───── Information supplied
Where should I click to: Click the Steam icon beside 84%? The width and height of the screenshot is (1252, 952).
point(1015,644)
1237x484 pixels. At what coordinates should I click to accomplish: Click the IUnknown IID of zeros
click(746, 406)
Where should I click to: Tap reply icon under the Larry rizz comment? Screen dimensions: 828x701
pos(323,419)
──────────
───── Information supplied
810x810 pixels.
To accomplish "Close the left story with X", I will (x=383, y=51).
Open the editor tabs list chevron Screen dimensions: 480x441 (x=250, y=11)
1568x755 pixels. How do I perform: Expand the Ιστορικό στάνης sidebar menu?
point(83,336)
──────────
───── Information supplied
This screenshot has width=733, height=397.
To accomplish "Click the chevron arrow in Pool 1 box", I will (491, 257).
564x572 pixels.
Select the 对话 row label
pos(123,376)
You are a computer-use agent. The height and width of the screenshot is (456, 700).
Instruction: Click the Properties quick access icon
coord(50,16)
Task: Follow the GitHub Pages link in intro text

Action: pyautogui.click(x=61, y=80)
──────────
* [Brief]:
Return each line of the preceding material in which "chevron" can be found.

* [Answer section]:
Open the editor tabs list chevron Screen dimensions: 480x441 (x=250, y=11)
To accomplish "Click the chevron arrow in Pool 1 box", I will (491, 257).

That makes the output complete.